======== QUOTED PASSAGE

The regulator came down heavily by calling the transaction as a ‘nuanced structuring’ by clearly indicating the following:
- offer was made to large section of people and not limited to 200 – issuing securities in open forum is considered as a non-compliance
- Use of the platform for raising securities, putting pitch information, raising money from general public through platform amounts to issuance of public advertisements or utilization of media, marketing or distribution channels or agents to inform the public at large about such an issue.
- there was a clear nexus between the first issuance and the down-selling it is nothing but offer to those to whom the securities have been sold and therefore filing of the details in PAS-3 will also be required within the time frame given in section 42(8)
- apart from the alleged non-compliances there was irregularities like valuation date was as on date when the company was not even in existence
- website of the issuer shows that 1 crore was raised from 76 investors and on the other hand the company alleges that it has issued it to only one investor
- crucial financial information was used to pitch like financial ratios, etc and there were misleading advertisements in news media and other portals.
- Pitch information contained
- access to several companies
- returns are over and above the expectations
- easy investment mode
- research based reports available for investing decisions
- the intention was always to offer the securities at large to the public at large and the stopover entity was used only as a smokescreen.

================

### STATED GOAL
According to the regulator's findings, why must details be filed in PAS-3 within the time frame given in section 42(8)? Answer in one to three sentences. The listing that comes next has no connection to the regulator's findings.

======== DATA ROWS

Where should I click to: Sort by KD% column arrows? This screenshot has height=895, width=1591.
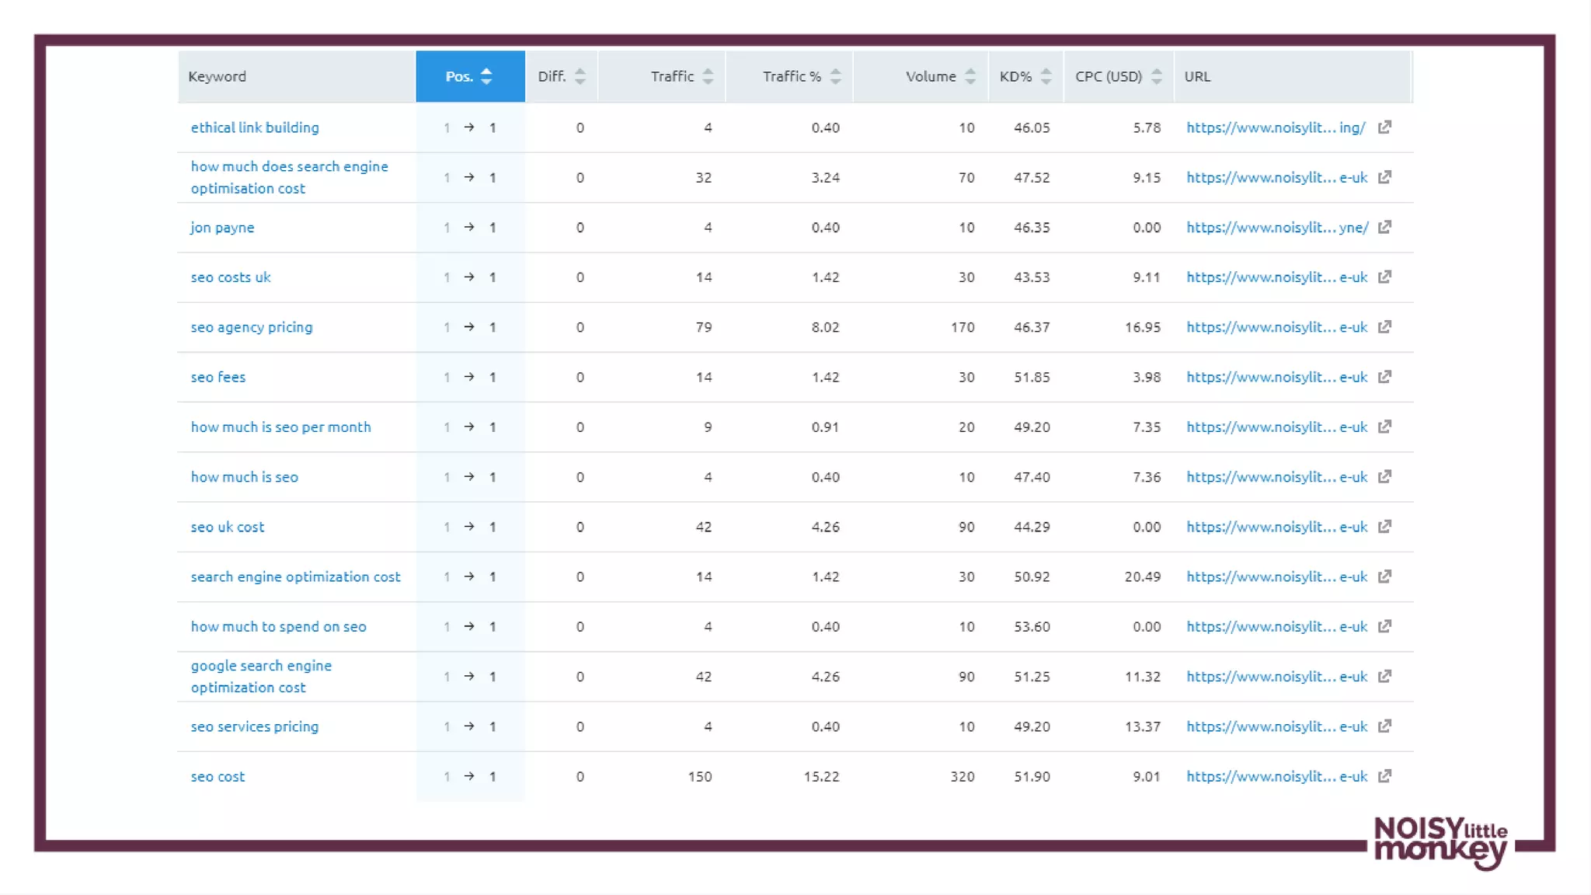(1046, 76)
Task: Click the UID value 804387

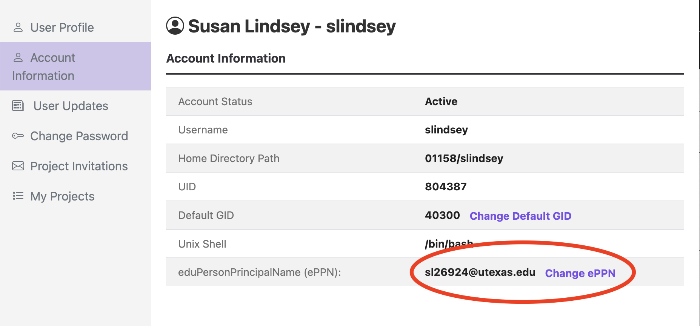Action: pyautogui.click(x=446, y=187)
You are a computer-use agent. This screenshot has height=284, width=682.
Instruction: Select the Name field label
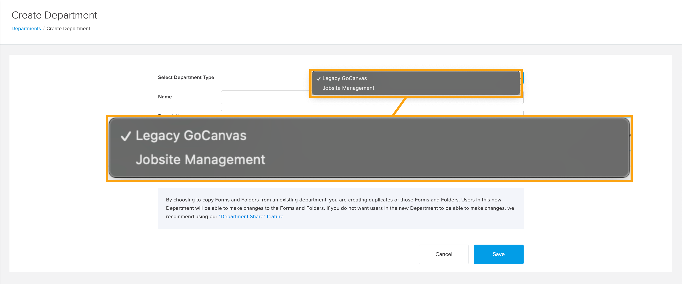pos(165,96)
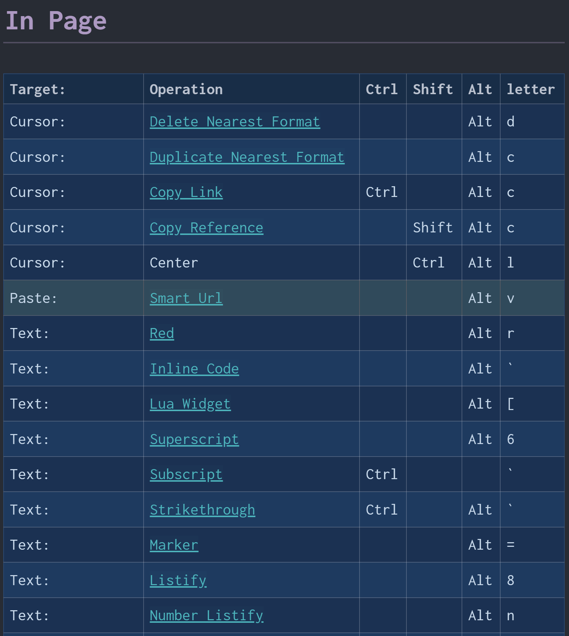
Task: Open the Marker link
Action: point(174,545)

================
======== DATA ROWS

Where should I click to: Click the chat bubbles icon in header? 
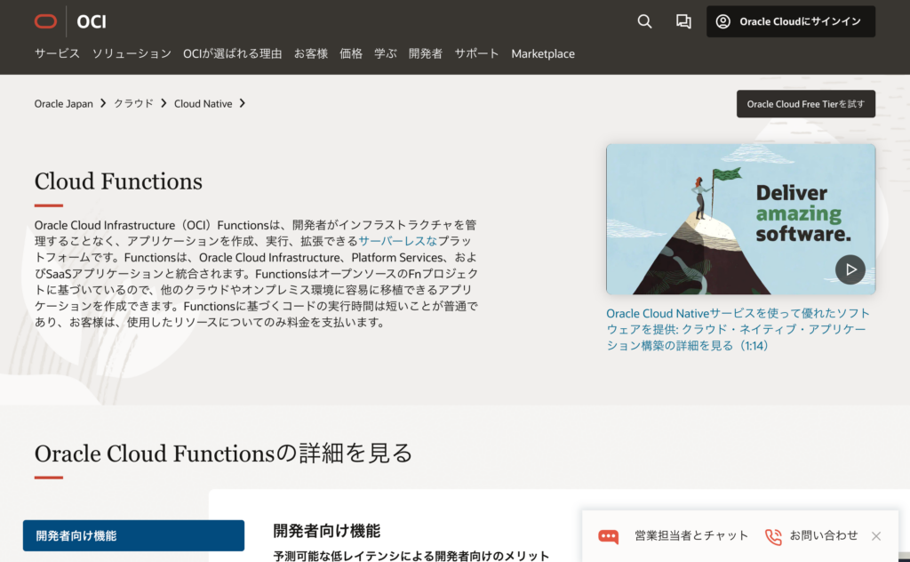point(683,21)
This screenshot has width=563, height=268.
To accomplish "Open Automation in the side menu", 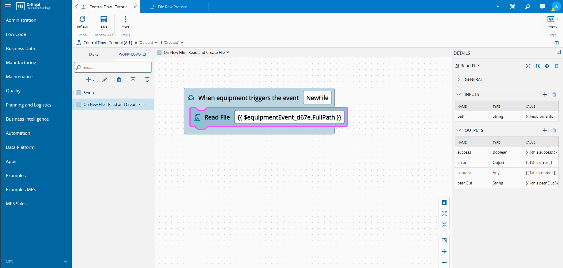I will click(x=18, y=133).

================
======== DATA ROWS

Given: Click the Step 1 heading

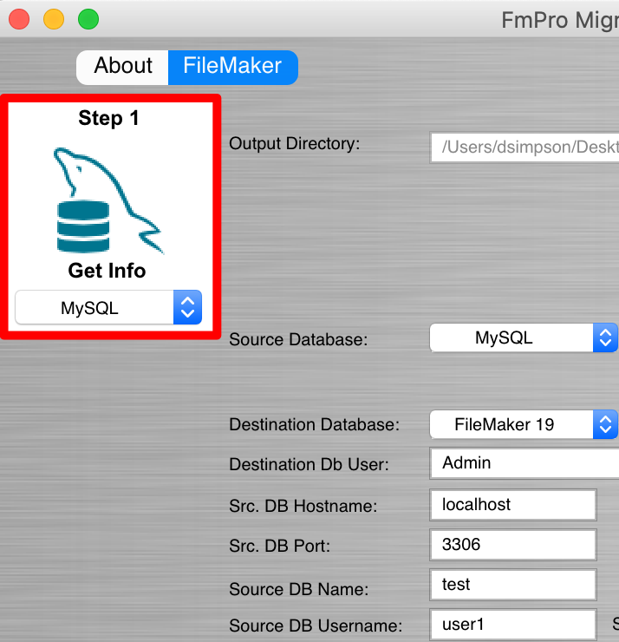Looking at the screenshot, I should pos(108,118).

================

### REPLY
There was a clear nexus between the first issuance and the down-selling, so the down-selling is treated as nothing but an offer to those to whom the securities were sold. The details therefore have to be filed in PAS-3 within the time frame given in section 42(8).